Please render the lines from the one containing "Tap the TECHNOLOGY heading in the blue band" through the end of the lines as a two-column CSV with the headers "entry_text" and "answer". Give one row per entry, put each field in quotation marks, and turn any line breaks into spaces.

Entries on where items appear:
--- START ---
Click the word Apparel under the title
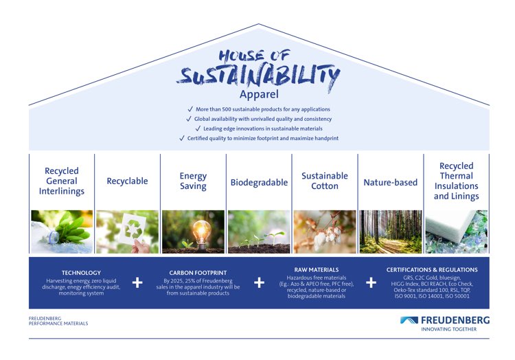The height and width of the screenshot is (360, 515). [259, 95]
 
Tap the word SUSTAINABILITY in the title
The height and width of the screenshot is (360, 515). [258, 76]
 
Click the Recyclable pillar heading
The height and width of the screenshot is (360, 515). [127, 181]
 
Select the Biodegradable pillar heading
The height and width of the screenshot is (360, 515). [259, 183]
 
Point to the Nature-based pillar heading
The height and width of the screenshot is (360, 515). [390, 182]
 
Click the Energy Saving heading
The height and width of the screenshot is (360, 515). [193, 181]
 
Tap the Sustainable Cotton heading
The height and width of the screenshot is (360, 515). [325, 181]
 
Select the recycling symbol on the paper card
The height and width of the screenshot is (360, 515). [133, 229]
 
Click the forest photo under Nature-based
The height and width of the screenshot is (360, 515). [391, 232]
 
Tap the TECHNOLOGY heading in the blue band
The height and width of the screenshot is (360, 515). [81, 273]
--- END ---
### Output for this task
entry_text,answer
"Tap the TECHNOLOGY heading in the blue band The height and width of the screenshot is (360, 515).","[81, 273]"